INSTRUCTIONS FOR THE TASK → Only some lines are wanted. Transcribe, exactly, the lines below from the line with "You are a computer-use" up to and including the line with "Instruction: Focus the".

SOURCE INFORMATION →
- Opening Delimiter -

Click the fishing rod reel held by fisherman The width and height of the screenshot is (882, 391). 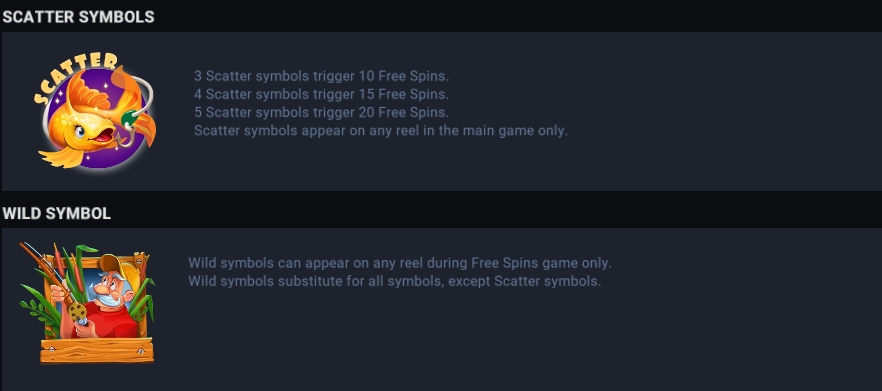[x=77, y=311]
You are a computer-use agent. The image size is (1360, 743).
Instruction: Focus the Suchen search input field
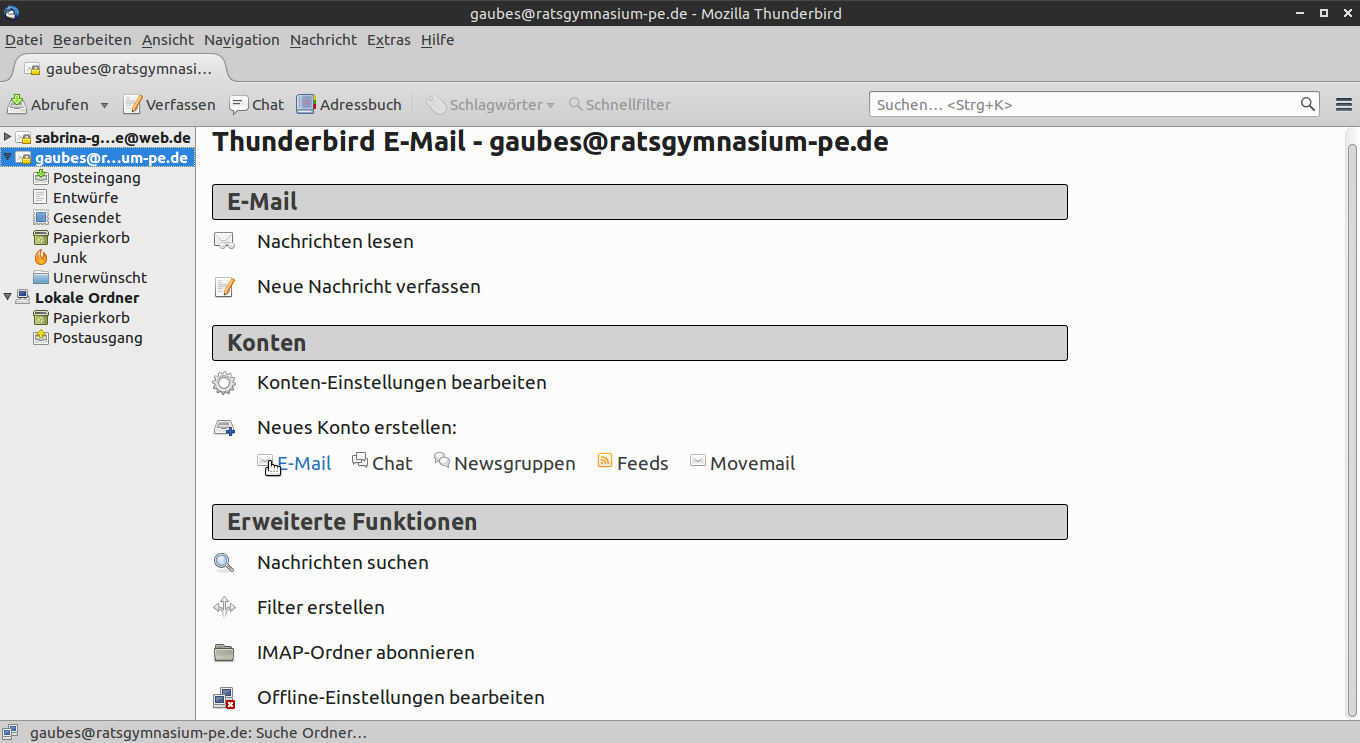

- Closing Delimiter -
- Opening Delimiter -

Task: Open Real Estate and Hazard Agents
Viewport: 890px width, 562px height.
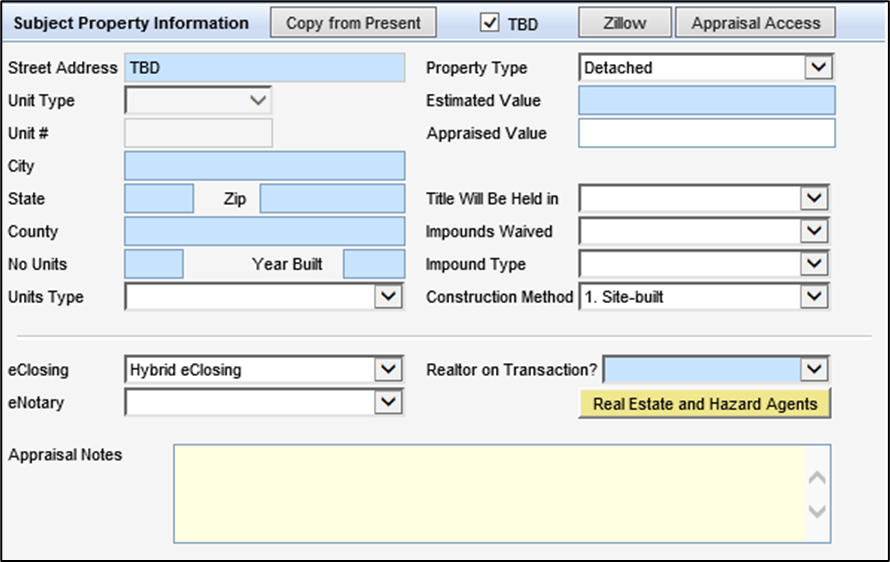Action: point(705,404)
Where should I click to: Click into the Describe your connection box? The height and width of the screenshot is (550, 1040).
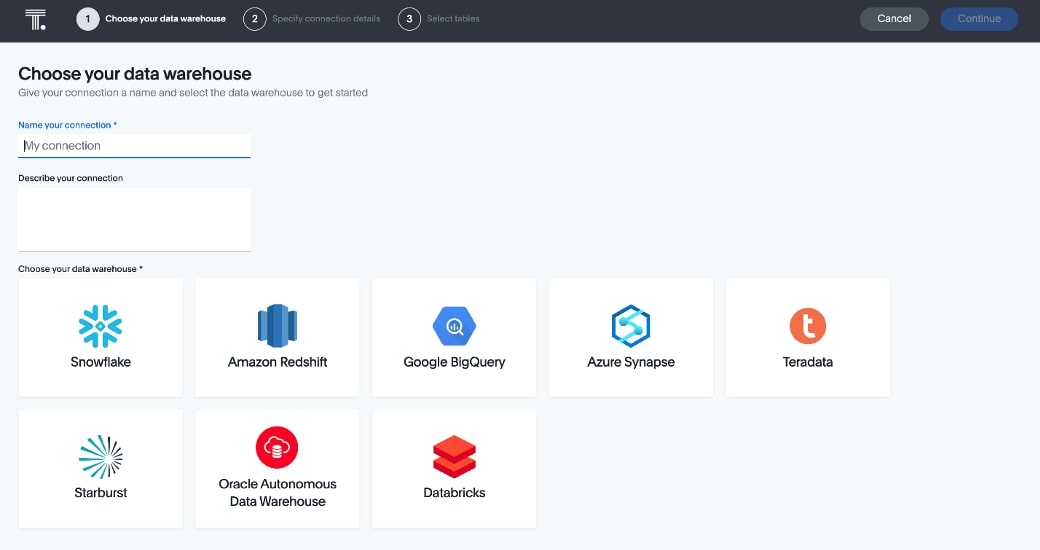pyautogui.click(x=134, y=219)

- Closing Delimiter -

RESULT OF THIS EXERCISE →
You are a computer-use agent. The image size is (1360, 743).
Instruction: Focus the Suchen search input field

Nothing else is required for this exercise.